Growing w/ Grace

The mindset behind giving should be without incentive


When Mrs. Ferguson emailed me asking for me to go down to her room on some random Thursday morning, I had no idea what to expect. But, to my surprise, she made me aware that the National Honors Society officers had nominated me to give the Character speech during the annual National Honor Society induction ceremony.
Getting nominated to do a speech regarding character has to be one of the most rewarding memories of my high school experience, because as I said while giving the speech “character is everything.” Character is what makes up our foundation, belief systems, the way we treat others, what we get out of life and so much more. Character is something that I believe comes from my faith, so even getting considered for this, much less being chosen, was something so precious to my family and I.
Character is one of the four pillars that make up the NHS, along with scholarship, leadership and community service. These four pillars should work together. And as we are wrapping up this year in NHS and a new group of students are heading into this, I have noticed a very common theme that just seems to disappoint me. That students are looking at service hours as just another box to check off for incentive purposes. Students are giving, but only to benefit themselves.

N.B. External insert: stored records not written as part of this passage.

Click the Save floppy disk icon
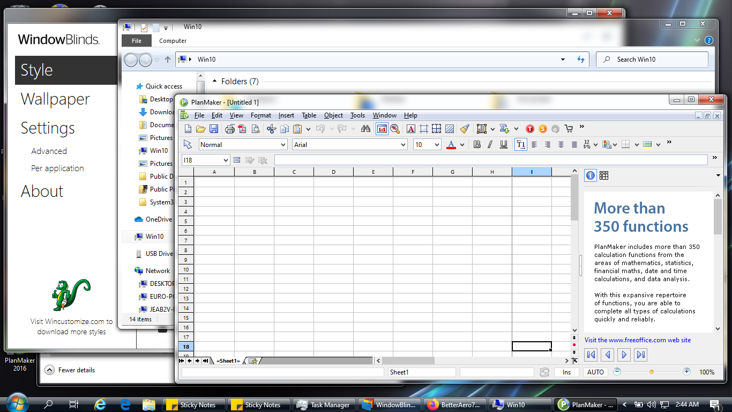 tap(214, 129)
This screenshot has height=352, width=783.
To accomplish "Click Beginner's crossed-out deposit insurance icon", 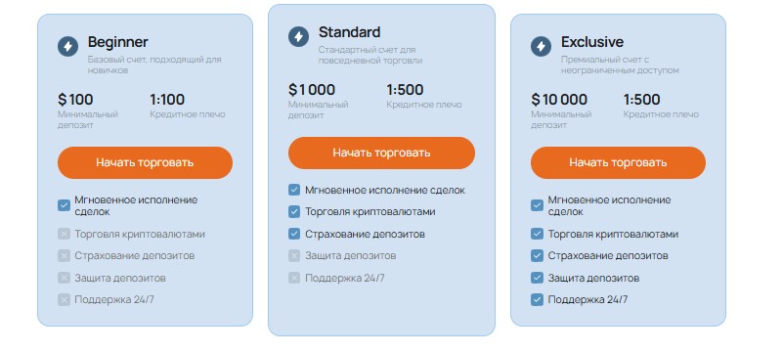I will pos(64,255).
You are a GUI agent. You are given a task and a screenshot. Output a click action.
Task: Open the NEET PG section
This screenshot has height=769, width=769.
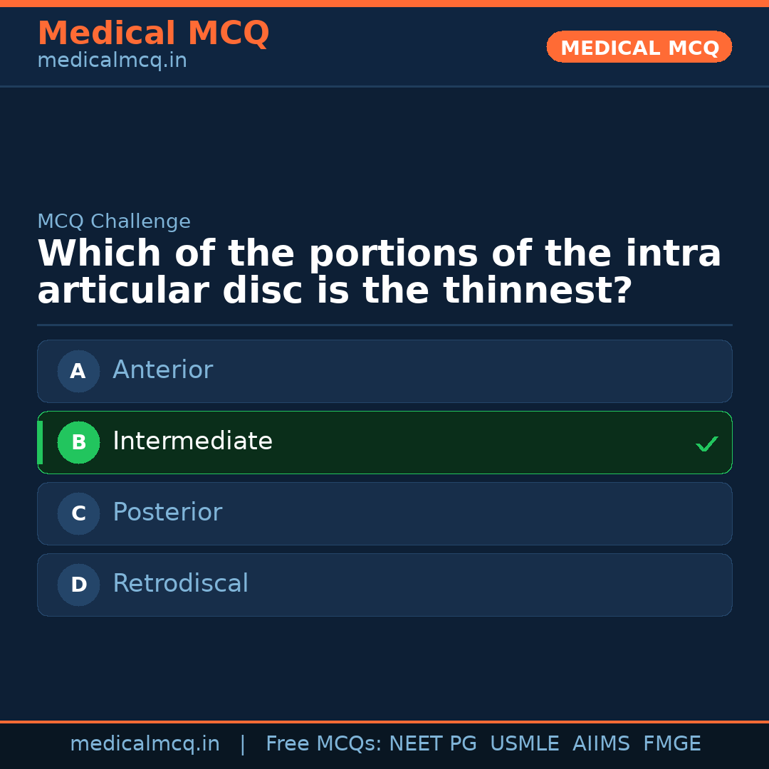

Growing up, I went to a small church on the west side of Indianapolis. My family had been going there for over 30 years before 2020. And during this time, we would dedicate Saturdays or weeks during the summer where we could go out to neighborhoods miles away from the church to give back to the community. A community of extreme poverty, homelessness and one where kids aren’t always promised a meal outside of school. We would doorknock, deliver Angel Tree, help run a vacation bible school, donate clothes and more. There were some weeks where my mom and I would go serve dinners every night for those who didn’t have access to food in the surrounding neighborhoods. My dad would drive the church bus to pick up kids for Sunday school every week and perform in skits so that kids would understand that there’s a God who loves them, even when their parents don’t.
And looking back on these experiences, I am so thankful for parents who made giving to others a priority. Parents that carved it into my character to give without an incentive. And I’m not saying all of this to boast, that’s the opposite of what I’m trying to accomplish. But, I’m trying to express the importance of mindset. Before coming into junior year, I never thought once about using that service for personal gain in class rank. Not once did any of us think about leaving those days of outreach and logging our hours for validation or recognition.
Am I saying there’s anything wrong with the system NHS has to ensure students are giving back? Not at all. But, I am saying that students aren’t grasping the fact you need service, but you need to pair it with the other pillars as well. Character, leadership and scholarship have to be supporting the foundation of your life because without them, your foundation isn’t balanced, it isn’t fully supported.
Especially in the world we are living in today with greed, violence and addiction to power, we have to grasp in these formidable years the importance of humility and serving without anything to gain. We have to understand that the people we are serving should need us more than we need them, and that if we don’t help them, no one will.
And with this being the last “Growing w/ Grace,” I’ve never been so honored to document my senior year of growing in these pillars. These pillars don’t just stay in the NHS, but they are something that we have been learning and growing in all of our lives. I will continue to prioritize these qualities, even behind closed doors, and I encourage every senior or NHS member, to do the same.